Conditional cell reprogramming involves non-canonical β-catenin activation and mTOR-mediated inactivation of Akt.

The combination of irradiated fibroblast feeder cells and Rho kinase inhibitor, Y-267362, converts primary epithelial cells growing in vitro into an undifferentiated adult stem cell-like state that is characterized by long-term proliferation. This cell culture method also maintains the proliferation of adult epithelial stem cells from various tissues. Both primary and adult stem cells retain their tissue-specific differentiation potential upon removal of the culture conditions. Due to the ability to modulate the proliferation and differentiation of the cells, this method is referred to as conditional reprogramming and it is increasingly being used in studies of tumor heterogeneity, personalized medicine and regenerative medicine. However, little is known about the biology of these conditionally reprogrammed (CR) cells. Previously we showed that β-catenin activation, a hallmark of stem cells in vivo, occurs in CR human ectocervical cells (HECs). Here we show that β-catenin-dependent transcription is necessary for the induction of epithelial stem cell markers, and that β-catenin is activated via a non-canonical pathway that is independent of Wnt and Akt/GSK-3. Active Akt actually decreases due to increased mTOR signaling, with a consequent increase in dephosphorylated, active GSK-3. Despite the increase in active GSK-3, β-catenin associates with protein phosphatase 2A (PP2A) and is activated. Inhibition of PP2A catalytic activity reduces both the level of active β-catenin and the acute induction of stem cell markers, suggesting an important role for PP2A in the activation of β-catenin. Moreover, we demonstrate similar results using human prostate and breast cells, indicating that these changes are not restricted to ectocervical epithelial cells and may represent a more fundamental property of conditional reprogramming.

• _INSTRUCTIONS FOR THE TASK_
Summarize the abstract on conditional cell reprogramming in two sentences.

Dataset records
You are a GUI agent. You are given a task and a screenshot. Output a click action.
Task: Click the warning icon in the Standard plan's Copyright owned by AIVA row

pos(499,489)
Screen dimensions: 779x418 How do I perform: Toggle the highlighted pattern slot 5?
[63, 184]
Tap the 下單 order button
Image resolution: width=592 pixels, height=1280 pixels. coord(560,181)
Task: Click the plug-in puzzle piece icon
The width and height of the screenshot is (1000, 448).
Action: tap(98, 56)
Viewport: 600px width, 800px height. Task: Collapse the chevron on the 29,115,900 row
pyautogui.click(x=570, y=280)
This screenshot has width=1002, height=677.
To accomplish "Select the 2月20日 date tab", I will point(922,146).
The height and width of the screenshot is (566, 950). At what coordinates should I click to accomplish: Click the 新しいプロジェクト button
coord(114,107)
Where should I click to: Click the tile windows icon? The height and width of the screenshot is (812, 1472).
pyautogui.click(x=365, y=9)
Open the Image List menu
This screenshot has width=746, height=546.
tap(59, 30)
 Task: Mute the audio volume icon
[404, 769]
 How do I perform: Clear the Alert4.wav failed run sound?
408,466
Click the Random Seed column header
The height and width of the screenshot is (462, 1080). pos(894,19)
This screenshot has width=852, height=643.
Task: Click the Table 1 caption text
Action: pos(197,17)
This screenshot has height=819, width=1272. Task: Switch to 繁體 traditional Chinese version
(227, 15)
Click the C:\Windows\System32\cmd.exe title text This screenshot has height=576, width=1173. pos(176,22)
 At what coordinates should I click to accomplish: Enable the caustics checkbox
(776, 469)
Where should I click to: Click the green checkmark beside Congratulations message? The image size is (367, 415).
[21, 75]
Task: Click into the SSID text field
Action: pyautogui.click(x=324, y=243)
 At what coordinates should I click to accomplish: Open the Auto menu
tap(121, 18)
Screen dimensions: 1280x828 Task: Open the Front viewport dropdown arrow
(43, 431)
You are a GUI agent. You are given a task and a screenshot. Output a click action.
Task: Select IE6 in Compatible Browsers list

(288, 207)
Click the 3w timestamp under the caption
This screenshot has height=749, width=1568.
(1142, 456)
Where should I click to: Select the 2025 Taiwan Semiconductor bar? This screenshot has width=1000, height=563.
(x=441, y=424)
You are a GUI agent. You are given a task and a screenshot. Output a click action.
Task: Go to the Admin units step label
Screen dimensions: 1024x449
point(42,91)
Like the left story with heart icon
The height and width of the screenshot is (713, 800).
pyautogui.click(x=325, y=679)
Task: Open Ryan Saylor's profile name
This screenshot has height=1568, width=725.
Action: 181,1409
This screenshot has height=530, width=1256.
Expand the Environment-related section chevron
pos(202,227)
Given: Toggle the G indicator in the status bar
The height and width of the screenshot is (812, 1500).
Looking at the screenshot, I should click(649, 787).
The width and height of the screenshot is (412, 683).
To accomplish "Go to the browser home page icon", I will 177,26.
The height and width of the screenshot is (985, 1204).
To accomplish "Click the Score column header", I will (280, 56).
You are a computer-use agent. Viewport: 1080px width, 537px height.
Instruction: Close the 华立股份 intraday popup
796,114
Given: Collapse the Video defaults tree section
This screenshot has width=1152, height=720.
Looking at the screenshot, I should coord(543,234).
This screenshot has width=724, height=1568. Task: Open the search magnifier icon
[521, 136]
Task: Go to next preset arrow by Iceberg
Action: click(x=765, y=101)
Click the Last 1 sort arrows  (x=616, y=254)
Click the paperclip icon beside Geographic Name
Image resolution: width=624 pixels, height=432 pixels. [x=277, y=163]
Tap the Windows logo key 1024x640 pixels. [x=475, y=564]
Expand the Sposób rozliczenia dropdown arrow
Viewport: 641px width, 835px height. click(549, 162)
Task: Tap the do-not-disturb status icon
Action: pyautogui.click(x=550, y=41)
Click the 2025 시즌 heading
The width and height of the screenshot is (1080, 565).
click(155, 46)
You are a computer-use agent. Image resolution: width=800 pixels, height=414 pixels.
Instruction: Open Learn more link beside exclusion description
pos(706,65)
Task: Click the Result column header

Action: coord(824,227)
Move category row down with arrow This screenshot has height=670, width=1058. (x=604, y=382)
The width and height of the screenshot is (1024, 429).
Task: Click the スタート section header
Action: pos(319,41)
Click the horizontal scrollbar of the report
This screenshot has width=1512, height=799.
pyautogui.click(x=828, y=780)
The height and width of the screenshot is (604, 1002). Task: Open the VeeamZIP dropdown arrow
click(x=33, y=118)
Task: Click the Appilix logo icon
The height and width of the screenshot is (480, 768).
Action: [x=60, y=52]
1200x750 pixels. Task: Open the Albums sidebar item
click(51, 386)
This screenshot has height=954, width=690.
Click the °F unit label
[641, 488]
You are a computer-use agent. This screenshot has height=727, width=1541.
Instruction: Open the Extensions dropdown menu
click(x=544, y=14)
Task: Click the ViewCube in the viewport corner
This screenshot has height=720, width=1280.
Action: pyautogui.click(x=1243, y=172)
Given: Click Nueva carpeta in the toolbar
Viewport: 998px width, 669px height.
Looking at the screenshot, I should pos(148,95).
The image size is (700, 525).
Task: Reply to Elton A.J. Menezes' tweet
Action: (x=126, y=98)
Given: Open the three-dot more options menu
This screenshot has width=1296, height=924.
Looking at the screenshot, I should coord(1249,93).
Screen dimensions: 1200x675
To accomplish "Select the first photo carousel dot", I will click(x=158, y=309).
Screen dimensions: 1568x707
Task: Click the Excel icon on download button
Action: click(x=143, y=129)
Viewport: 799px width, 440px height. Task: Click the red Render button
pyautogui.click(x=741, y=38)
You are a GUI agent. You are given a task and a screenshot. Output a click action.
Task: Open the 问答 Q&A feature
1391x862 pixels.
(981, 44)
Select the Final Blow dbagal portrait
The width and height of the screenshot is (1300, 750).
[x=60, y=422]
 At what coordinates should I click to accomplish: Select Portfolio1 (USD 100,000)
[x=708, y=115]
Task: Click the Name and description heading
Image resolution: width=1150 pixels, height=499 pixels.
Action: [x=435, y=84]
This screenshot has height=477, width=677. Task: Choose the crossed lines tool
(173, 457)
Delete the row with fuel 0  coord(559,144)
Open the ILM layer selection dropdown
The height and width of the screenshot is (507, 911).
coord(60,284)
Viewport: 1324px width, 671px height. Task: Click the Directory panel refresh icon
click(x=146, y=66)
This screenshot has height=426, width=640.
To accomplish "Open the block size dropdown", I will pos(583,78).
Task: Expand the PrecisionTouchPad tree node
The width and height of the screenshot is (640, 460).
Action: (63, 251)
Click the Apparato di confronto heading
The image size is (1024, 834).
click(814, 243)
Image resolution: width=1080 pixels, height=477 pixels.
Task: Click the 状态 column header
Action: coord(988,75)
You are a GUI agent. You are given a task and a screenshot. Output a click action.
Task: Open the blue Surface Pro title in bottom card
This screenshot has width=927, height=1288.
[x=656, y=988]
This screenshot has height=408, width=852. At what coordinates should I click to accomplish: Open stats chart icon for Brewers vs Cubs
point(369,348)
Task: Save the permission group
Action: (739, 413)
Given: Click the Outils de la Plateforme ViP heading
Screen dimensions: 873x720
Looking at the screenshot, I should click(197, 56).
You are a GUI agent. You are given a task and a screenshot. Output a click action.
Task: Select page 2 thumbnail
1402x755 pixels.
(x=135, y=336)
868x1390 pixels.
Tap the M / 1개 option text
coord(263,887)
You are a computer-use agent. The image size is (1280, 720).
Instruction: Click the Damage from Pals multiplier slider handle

• _EXERCISE SOLUTION_
Combining irradiated fibroblast feeder cells with the Rho kinase inhibitor Y-267362 converts primary epithelial cells into a long-proliferating, adult stem cell-like state, and the cells keep their tissue-specific differentiation potential once these conditions are removed, a method called conditional reprogramming. In such cells, β-catenin-dependent transcription is needed to induce epithelial stem cell markers, and β-catenin is activated through a non-canonical pathway independent of Wnt and Akt/GSK-3 in which PP2A appears to play an important role, with similar results seen in human prostate and breast cells.